Entries for locating words and elements

_ _ _ _ _

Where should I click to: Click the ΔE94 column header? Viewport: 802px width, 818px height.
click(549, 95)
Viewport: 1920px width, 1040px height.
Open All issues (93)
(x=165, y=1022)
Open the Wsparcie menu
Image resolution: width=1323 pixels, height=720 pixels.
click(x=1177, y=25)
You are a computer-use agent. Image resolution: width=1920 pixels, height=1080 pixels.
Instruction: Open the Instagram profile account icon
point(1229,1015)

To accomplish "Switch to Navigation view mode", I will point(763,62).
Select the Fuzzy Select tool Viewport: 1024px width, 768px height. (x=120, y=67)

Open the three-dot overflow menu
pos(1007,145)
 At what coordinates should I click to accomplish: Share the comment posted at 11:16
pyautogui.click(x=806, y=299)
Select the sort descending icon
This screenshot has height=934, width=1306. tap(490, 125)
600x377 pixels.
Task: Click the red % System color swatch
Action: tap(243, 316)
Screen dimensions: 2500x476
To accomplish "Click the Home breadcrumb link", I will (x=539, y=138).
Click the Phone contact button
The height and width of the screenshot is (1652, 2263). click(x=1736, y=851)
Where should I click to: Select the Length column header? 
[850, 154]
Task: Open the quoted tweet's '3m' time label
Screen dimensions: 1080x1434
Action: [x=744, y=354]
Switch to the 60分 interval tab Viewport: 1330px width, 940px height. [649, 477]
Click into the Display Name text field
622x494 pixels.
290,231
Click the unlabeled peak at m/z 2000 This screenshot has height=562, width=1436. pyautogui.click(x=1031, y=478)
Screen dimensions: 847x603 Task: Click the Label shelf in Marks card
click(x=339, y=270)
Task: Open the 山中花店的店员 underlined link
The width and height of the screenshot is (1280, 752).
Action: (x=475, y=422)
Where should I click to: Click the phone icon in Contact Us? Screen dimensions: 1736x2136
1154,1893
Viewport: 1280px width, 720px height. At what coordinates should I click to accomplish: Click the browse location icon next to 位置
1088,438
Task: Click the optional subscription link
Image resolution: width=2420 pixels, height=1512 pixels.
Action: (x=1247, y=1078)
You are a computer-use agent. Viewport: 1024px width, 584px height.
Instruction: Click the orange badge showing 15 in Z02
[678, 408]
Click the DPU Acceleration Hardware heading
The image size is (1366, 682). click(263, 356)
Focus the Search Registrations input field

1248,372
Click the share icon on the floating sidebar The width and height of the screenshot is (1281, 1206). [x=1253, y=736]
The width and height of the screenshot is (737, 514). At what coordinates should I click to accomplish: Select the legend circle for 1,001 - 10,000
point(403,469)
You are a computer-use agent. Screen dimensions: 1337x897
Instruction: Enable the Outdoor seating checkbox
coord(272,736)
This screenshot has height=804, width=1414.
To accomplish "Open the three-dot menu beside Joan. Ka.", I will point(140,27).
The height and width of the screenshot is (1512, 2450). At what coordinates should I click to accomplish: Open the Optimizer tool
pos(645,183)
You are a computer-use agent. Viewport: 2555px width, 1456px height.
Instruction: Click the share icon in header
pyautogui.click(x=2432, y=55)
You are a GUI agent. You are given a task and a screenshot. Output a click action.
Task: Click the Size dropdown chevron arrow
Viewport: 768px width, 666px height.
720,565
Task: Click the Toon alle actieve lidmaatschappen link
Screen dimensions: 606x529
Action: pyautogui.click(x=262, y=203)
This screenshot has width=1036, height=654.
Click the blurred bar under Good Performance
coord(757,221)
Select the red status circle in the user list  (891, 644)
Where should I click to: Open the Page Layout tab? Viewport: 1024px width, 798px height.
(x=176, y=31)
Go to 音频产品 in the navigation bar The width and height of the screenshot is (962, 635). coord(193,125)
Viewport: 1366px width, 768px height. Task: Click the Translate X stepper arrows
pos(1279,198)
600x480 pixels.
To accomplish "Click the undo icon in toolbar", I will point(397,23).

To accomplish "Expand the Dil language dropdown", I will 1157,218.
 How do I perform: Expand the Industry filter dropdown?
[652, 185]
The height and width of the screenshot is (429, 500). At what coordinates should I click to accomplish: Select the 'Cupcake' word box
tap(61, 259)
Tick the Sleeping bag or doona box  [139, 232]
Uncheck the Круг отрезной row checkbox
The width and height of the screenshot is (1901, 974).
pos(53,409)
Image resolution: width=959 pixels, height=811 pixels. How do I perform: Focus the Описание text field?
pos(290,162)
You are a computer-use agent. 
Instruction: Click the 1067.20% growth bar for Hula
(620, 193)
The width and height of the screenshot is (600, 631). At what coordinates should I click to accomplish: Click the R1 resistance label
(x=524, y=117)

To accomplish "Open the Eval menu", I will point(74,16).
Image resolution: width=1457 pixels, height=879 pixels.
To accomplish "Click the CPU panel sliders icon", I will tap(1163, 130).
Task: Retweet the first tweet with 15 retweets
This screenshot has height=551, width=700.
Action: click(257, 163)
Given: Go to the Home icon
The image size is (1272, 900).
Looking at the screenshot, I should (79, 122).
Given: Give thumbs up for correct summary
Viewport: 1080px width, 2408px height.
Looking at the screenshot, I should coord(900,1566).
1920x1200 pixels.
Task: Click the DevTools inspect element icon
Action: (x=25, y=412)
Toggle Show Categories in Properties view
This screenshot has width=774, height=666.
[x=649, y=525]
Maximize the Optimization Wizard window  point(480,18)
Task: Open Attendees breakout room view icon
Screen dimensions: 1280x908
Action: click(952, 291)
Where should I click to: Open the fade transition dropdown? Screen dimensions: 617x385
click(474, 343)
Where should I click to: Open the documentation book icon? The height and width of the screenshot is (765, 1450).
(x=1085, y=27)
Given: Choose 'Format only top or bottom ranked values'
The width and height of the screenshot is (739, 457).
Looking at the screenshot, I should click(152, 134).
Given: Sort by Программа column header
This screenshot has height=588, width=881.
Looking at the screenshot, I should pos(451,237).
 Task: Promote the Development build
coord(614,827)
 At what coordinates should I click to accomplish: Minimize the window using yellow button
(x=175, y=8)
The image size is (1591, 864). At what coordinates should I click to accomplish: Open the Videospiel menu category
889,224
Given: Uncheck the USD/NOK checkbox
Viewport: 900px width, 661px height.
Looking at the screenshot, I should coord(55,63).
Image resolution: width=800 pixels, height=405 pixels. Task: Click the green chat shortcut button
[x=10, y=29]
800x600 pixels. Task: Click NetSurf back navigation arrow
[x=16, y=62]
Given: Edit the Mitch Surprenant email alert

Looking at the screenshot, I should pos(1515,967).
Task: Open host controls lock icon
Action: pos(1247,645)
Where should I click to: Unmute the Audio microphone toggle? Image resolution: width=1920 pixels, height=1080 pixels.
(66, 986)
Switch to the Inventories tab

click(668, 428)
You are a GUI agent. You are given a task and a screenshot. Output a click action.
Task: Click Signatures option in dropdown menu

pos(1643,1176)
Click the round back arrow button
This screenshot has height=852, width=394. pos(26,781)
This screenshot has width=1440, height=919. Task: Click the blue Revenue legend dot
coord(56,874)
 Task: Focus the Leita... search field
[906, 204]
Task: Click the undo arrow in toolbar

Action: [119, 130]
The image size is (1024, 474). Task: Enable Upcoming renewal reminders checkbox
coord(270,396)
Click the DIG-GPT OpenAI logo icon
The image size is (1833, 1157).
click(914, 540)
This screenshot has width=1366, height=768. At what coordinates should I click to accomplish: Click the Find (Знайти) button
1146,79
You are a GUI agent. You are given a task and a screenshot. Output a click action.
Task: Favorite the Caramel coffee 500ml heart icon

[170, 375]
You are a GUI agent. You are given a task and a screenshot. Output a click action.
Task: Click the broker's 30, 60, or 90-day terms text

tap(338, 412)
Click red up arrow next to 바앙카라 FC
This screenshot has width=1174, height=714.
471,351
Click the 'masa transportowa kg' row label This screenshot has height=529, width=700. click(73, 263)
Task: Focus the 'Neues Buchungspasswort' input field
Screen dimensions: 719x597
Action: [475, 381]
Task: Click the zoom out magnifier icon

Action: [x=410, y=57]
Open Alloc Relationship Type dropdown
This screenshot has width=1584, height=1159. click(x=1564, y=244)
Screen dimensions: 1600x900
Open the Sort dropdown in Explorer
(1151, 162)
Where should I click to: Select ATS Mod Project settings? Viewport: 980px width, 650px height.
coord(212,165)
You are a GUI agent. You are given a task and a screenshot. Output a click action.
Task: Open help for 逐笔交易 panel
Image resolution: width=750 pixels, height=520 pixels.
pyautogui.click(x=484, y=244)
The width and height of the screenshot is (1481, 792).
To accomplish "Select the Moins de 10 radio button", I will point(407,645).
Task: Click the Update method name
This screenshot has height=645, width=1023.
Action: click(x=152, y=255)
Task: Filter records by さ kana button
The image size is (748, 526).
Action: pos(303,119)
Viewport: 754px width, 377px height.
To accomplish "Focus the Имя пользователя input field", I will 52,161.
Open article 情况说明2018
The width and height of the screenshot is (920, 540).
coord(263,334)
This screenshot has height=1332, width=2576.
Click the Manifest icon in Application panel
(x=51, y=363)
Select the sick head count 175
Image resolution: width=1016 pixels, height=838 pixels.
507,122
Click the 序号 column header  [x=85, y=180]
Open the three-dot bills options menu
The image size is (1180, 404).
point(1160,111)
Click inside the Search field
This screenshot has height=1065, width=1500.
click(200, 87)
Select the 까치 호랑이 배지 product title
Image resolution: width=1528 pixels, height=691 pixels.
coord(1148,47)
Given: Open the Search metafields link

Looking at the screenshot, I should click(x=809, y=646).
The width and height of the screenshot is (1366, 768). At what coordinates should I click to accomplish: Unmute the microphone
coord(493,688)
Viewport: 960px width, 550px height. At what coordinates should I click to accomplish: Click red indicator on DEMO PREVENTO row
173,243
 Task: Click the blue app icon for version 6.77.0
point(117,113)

_ _ _ _ _

— Short problem —
Format the entries from the line containing "Given: Choose 'Format" through the line containing "coord(614,827)" as a Markdown table. Use a Row column that numbers each line and a Line column that holds its text, and skip any blank lines.

— Finished task —
| Row | Line |
|---|---|
| 1 | Given: Choose 'Format only top or bottom ranked values' |
| 2 | The width and height of the screenshot is (739, 457). |
| 3 | Looking at the screenshot, I should click(152, 134). |
| 4 | Given: Sort by Программа column header |
| 5 | This screenshot has height=588, width=881. |
| 6 | Looking at the screenshot, I should pos(451,237). |
| 7 |  Task: Promote the Development build |
| 8 | coord(614,827) |